--- Exercise inputs Enclosed Below ---

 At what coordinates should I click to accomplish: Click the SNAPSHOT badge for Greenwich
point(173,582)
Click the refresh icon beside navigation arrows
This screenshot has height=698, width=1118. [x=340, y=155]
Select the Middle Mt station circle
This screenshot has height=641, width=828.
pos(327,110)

--- End of Enclosed Exercise inputs ---
--- Exercise inputs Enclosed Below ---

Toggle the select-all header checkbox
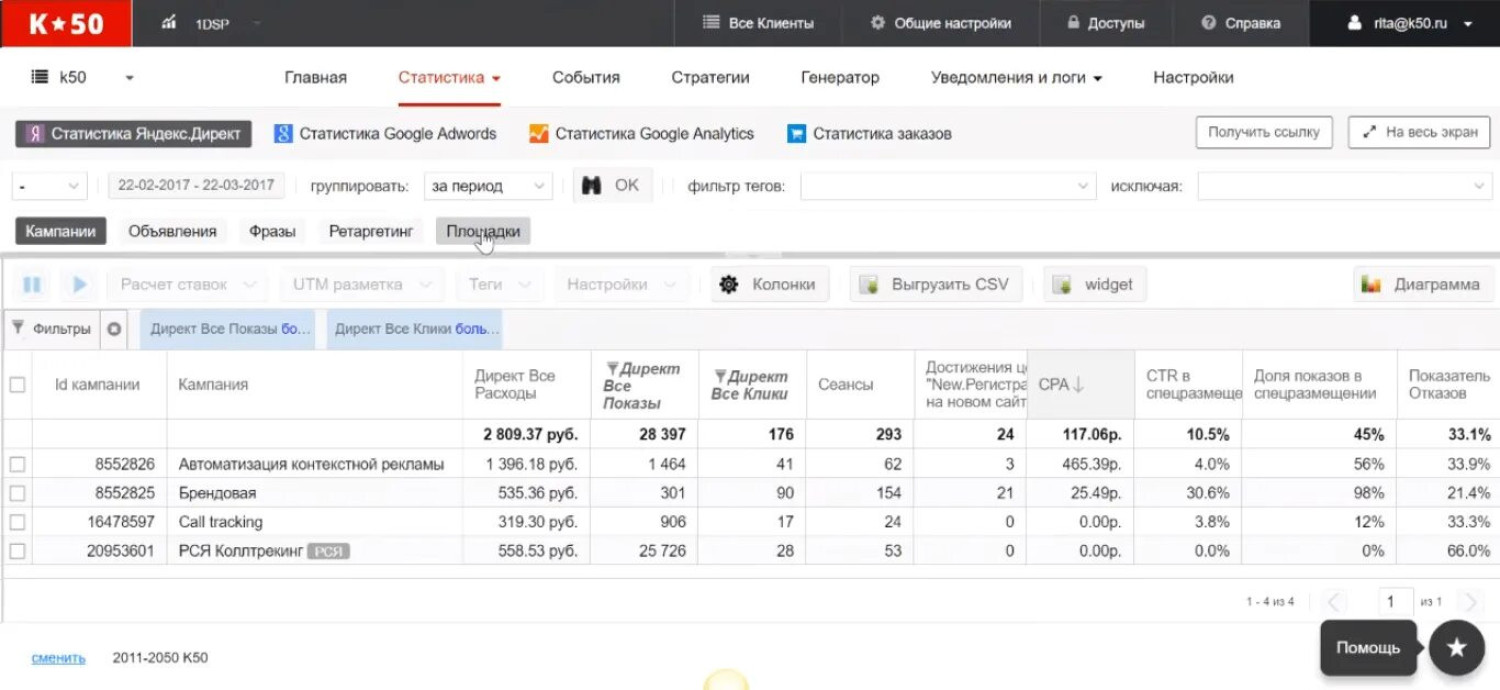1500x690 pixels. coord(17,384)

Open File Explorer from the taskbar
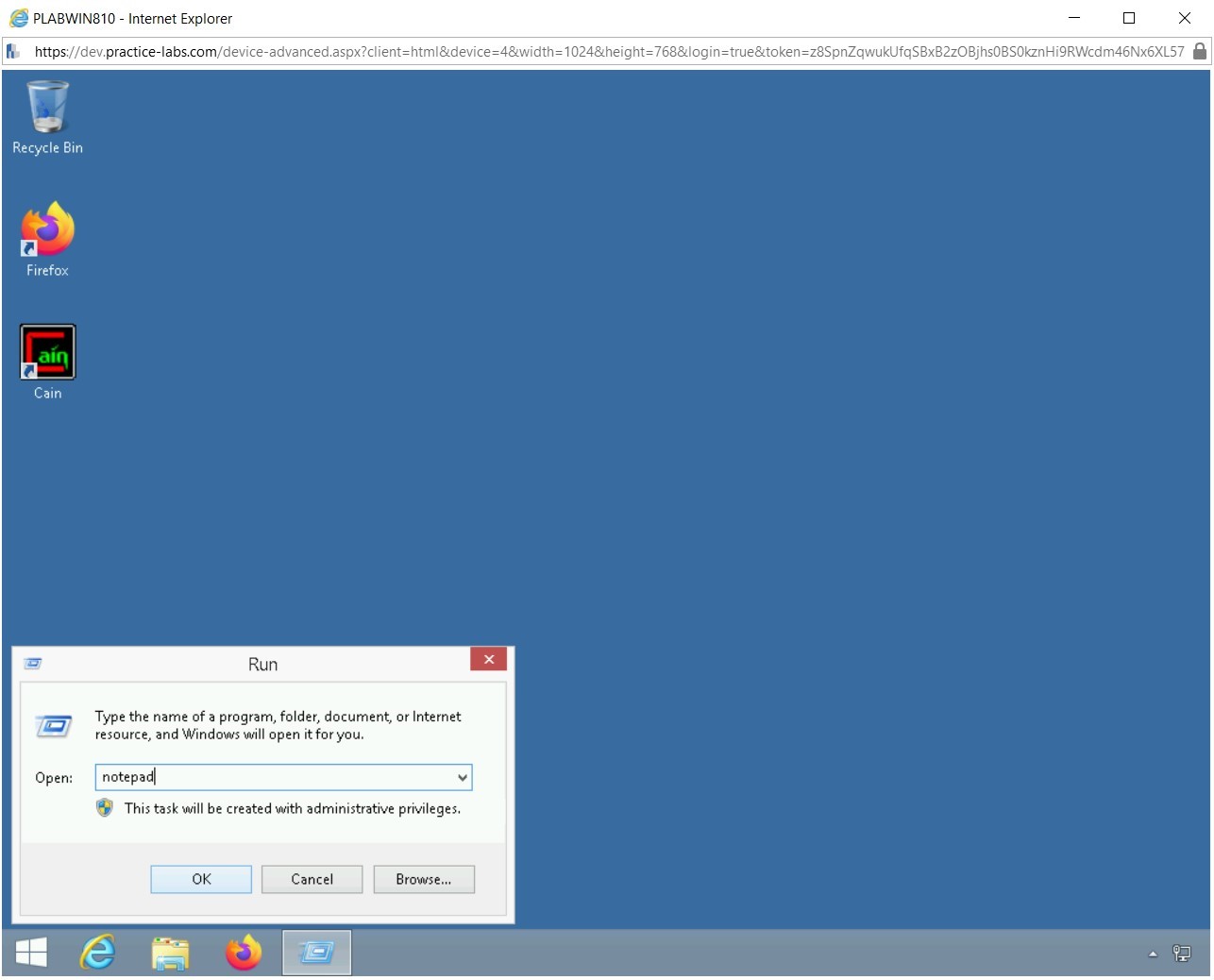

--- End of Enclosed Exercise inputs ---

> [Assigned task]
Look above for the line containing "Toggle the select-all header checkbox" and the line containing "Open File Explorer from the taskbar", then reproduce both and everything between them exactly, pictures omitted.

> [Exercise output]
Toggle the select-all header checkbox
1500x690 pixels. coord(17,384)

Open File Explorer from the taskbar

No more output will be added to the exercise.